**Source excerpt**

────────────────────────────────────────

I thank the hon. Member for Lichfield (Dave Robertson) for leading the debate and I congratulate the young people behind the petition who have brought us together to discuss it here. I confess I have not told my own children what I am doing this evening; I hope they are not watching the Parliament channel for the first time in their lives, because my job tonight is to complete the party consensus and disappoint the signatories. While we have heard some valid arguments about teacher recruitment and retention and how the reality of school works for many children, the challenges that we have heard about are probably best met with solutions other than shortening the school week.

Broadly speaking, we have more knowledge and data about what works in education that ever before, which gives us some confidence in saying we know how to make education work best for young people. Success obviously depends on rewarding excellence and raising standards, and the research shows that reducing the length of the school week would mean fewer opportunities to learn and improve. Less time spent with teachers in the classroom would lead to fewer activities and teaching hours, especially for the most deprived children, who might lack alternatives to those activities away from their schools. If anything, we need children to spend more time at school so they can enjoy the greatest possible benefit from full-time education.

Of course, there should be a balance: schools create opportunities for children to learn social skills, make friends, explore new interests and be active, and no one here wants children to be constantly working without rest or support, especially when they are struggling. However, our schools would be unbalanced by the loss of an entire school day. It is not credible that five days of learning and activity could be realistically compressed into four. Cutting lesson times would harm children, especially those who are struggling the most and need more help.

Not only children, but families would suffer. A four-day week would see more than a month’s worth of school time lost over a year. That is 39 days gone—much more than people’s total holiday entitlement. The loss of a whole day would force many working parents to find alternative childcare arrangements at huge personal expense. The cost of childcare, already incredibly high, would go up even further because of the spike in demand, while many other parents would simply work fewer hours or leave their jobs to look after children when they were not in school.

Campaigners for a shorter week believe that those problems can be made up for by extending the length of the remaining four days. The petition we are debating today proposed that we add an extra hour to each school day, but that would still mean two and a half hours being lost every week. Even if we extended the school day to a full eight hours under a four-day week schedule, children would be left with fewer hours of education each week.

Under the Conservatives, the minimum length of the school week was extended to 32 and a half hours, which helped children to master their subjects, discover new ones, get catch-up support, receive personalised tutoring and enjoy more extracurricular activities. Schools in Wales, where education is not run by the Conservatives, have also trialled longer school days. A four-day week would leave us a global outlier, with English children having less school time than their peers in other developed countries.

We know that more time spent in school leads to better outcomes. The Education Policy Institute has reviewed a series of global studies, and found

“a more pronounced impact on the academic outcomes of pupils from lower socio-economic backgrounds”.

The Education Endowment Foundation has also reviewed studies from multiple countries, and concluded that extended school time can deliver an average gain of three months’ additional progress for children—four months for children in primary schools, and two months for children in secondary schools.

────────────────────────────────────────

**Recorded information**
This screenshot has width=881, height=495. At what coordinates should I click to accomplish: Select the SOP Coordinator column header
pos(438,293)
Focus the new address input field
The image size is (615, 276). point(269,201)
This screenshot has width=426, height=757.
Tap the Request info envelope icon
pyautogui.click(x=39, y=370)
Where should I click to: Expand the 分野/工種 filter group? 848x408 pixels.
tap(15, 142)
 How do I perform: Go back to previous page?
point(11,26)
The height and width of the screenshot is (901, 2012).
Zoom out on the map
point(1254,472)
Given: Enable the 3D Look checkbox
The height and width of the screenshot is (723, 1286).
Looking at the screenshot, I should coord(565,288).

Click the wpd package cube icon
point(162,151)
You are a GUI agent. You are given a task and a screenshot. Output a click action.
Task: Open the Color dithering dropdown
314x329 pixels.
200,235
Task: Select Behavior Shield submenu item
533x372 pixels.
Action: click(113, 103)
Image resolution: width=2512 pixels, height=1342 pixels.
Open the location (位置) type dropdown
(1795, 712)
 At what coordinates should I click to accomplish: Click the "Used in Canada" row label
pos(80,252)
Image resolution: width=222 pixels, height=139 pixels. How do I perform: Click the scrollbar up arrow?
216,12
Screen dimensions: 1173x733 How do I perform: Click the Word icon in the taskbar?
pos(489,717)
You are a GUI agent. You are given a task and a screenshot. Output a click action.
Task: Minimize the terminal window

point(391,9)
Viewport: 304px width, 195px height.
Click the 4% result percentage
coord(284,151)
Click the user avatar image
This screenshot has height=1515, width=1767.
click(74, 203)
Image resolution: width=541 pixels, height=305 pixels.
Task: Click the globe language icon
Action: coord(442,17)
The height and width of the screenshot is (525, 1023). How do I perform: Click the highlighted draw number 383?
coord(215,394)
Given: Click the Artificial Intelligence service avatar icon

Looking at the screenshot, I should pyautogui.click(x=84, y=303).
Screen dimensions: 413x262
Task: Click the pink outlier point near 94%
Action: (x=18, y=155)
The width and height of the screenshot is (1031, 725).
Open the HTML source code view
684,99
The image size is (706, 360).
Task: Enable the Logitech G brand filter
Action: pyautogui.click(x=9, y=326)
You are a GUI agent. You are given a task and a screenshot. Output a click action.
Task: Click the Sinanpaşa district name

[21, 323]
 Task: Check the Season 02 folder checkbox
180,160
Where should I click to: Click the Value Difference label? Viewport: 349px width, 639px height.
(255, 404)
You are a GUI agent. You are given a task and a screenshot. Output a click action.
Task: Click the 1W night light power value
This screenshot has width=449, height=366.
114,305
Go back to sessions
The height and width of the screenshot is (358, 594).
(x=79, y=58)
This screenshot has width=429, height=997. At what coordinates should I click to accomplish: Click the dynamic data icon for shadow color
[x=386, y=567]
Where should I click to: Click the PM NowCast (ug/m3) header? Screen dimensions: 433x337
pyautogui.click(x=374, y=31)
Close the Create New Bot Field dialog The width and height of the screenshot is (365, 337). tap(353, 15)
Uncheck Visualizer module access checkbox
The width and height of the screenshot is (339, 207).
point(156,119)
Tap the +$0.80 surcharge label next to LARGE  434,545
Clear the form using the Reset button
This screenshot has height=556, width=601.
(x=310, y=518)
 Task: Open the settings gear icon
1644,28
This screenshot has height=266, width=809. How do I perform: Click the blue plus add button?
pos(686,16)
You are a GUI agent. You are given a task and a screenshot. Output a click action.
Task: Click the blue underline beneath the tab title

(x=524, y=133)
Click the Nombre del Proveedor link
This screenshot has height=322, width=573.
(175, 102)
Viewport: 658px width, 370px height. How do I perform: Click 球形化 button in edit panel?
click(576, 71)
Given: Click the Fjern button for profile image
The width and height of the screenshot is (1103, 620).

────────────────────────────────────────

**Directions**
Write out the passage of the speech on a four-day school week that begins with the words containing "Of course, there" and ends with "need more help.". Keep it word for word.

**Response to the exercise**
Of course, there should be a balance: schools create opportunities for children to learn social skills, make friends, explore new interests and be active, and no one here wants children to be constantly working without rest or support, especially when they are struggling. However, our schools would be unbalanced by the loss of an entire school day. It is not credible that five days of learning and activity could be realistically compressed into four. Cutting lesson times would harm children, especially those who are struggling the most and need more help.